BEGIN EXCERPTED RECORDS

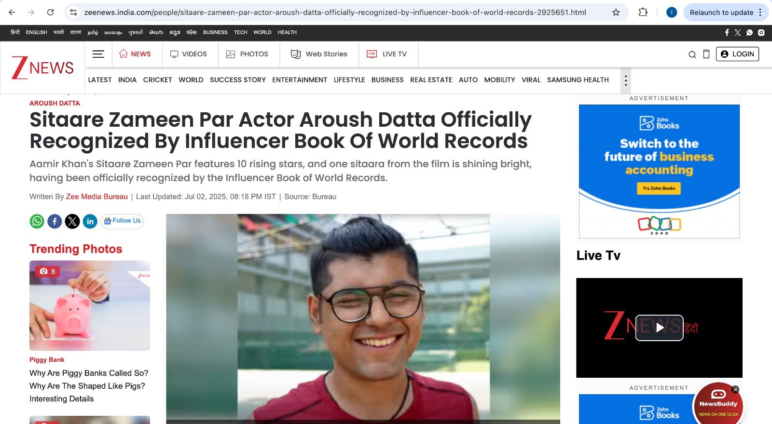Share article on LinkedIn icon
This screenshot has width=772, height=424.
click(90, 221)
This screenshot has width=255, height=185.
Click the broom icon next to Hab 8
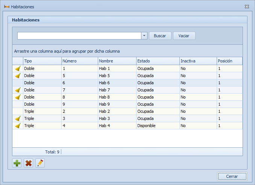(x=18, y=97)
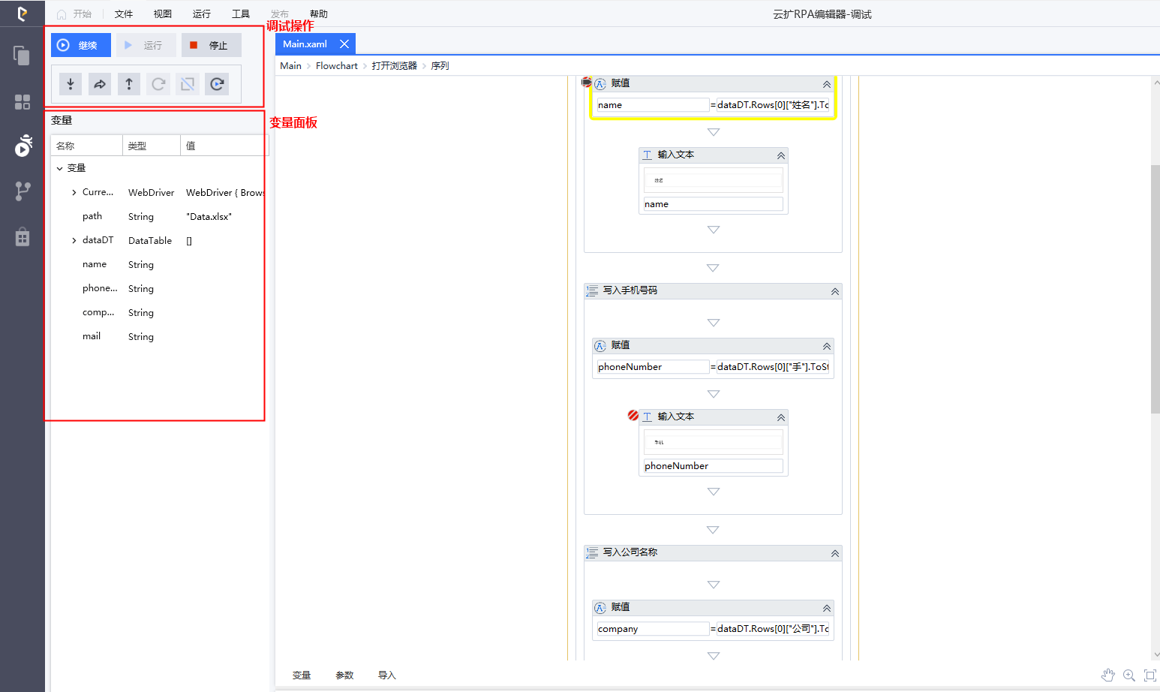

END EXCERPTED RECORDS
BEGIN EXCERPTED RECORDS

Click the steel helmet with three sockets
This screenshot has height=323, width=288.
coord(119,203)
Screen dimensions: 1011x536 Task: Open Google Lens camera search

END EXCERPTED RECORDS
BEGIN EXCERPTED RECORDS

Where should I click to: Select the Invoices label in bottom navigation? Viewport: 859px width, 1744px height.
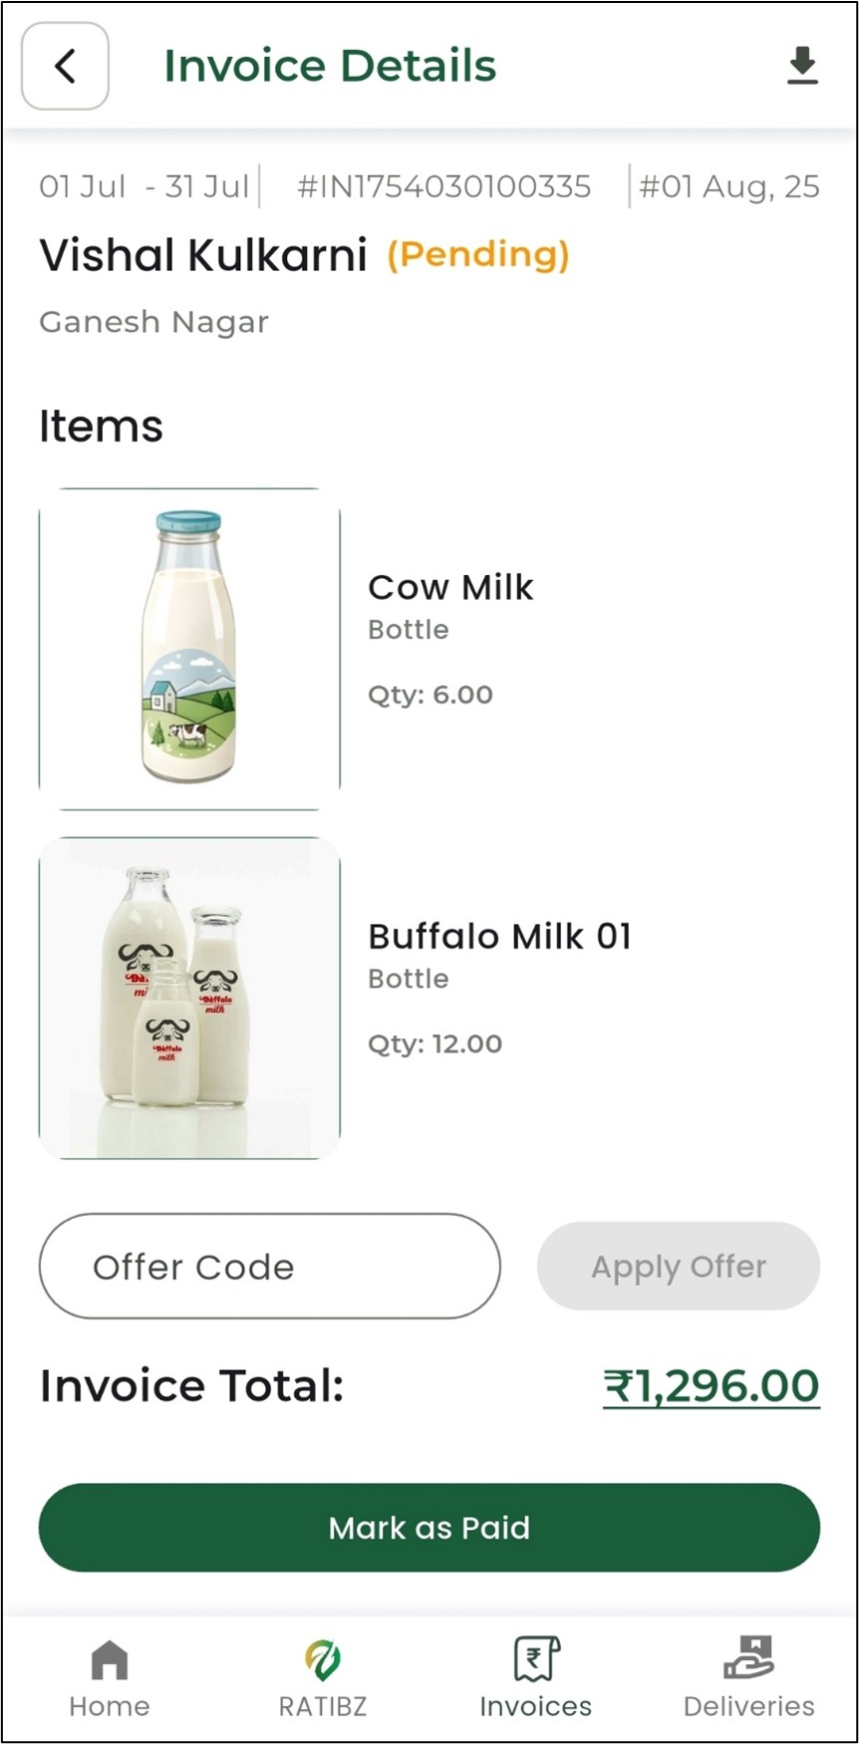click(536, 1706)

END EXCERPTED RECORDS

» **WHAT YOU SHOULD DO**
From the entries above, print the lines beginning at the one with "This screenshot has height=323, width=288." and stopping after the one with "Screen dimensions: 1011x536", exactly as written and with nothing else.

» **EXERCISE OUTPUT**
This screenshot has height=323, width=288.
coord(119,203)
Screen dimensions: 1011x536 Task: Open Google Lens camera search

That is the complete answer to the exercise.